• **DATA TO PROCESS**:
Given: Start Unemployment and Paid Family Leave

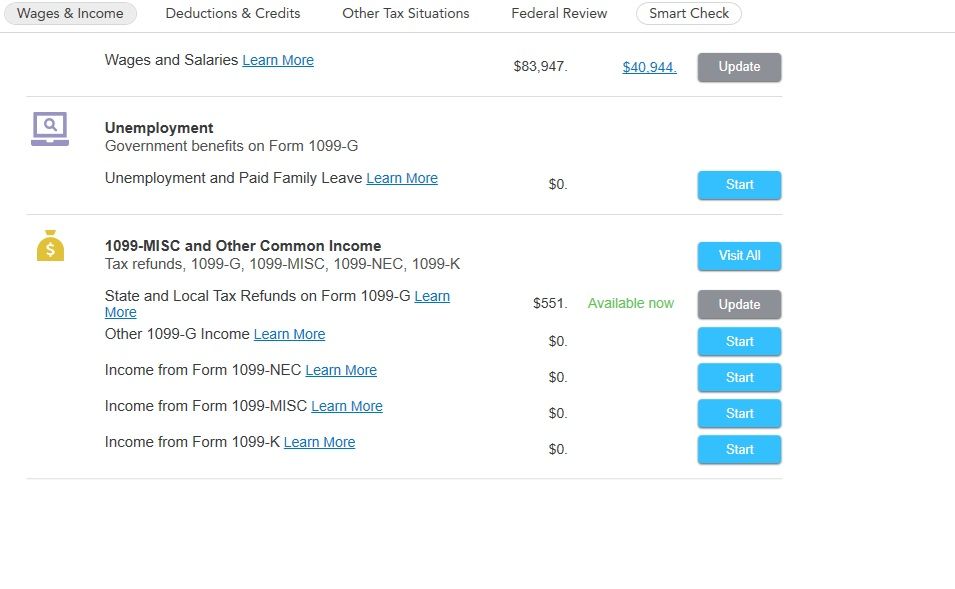Looking at the screenshot, I should coord(739,185).
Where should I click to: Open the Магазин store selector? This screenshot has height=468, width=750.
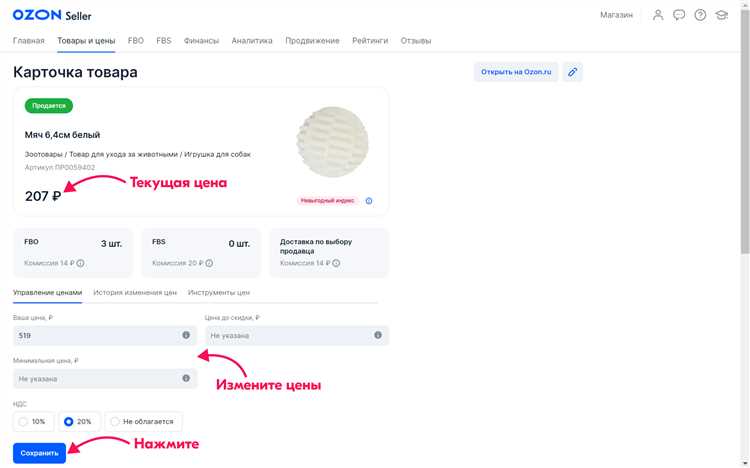tap(616, 15)
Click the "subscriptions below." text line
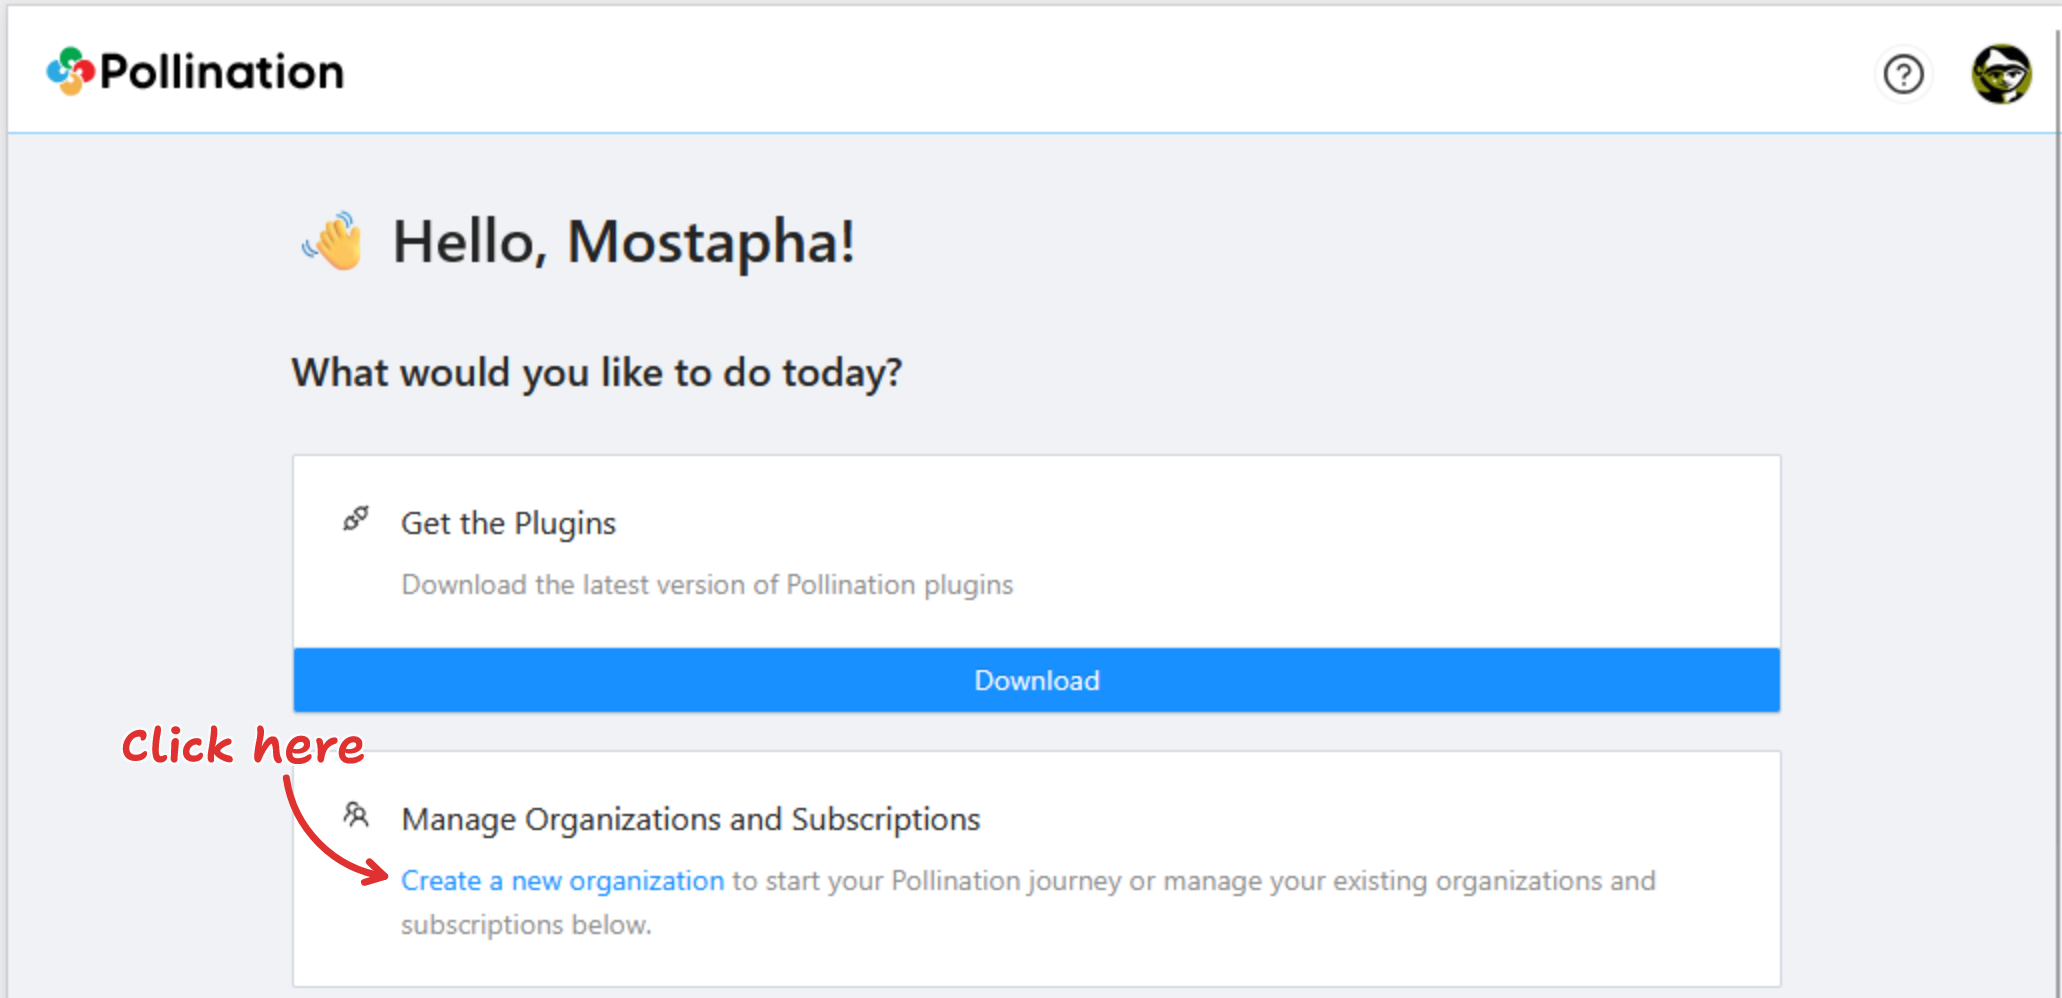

• **TASK GOAL**: Each record has to be set down verbatim, and the pictures must not appear in the copy.

• **OUTPUT BELOW**:
Given: Start Unemployment and Paid Family Leave

Looking at the screenshot, I should coord(739,185).
Where should I click to: Open the Магазин store selector? This screenshot has height=468, width=750.
tap(616, 15)
Click the "subscriptions below." text line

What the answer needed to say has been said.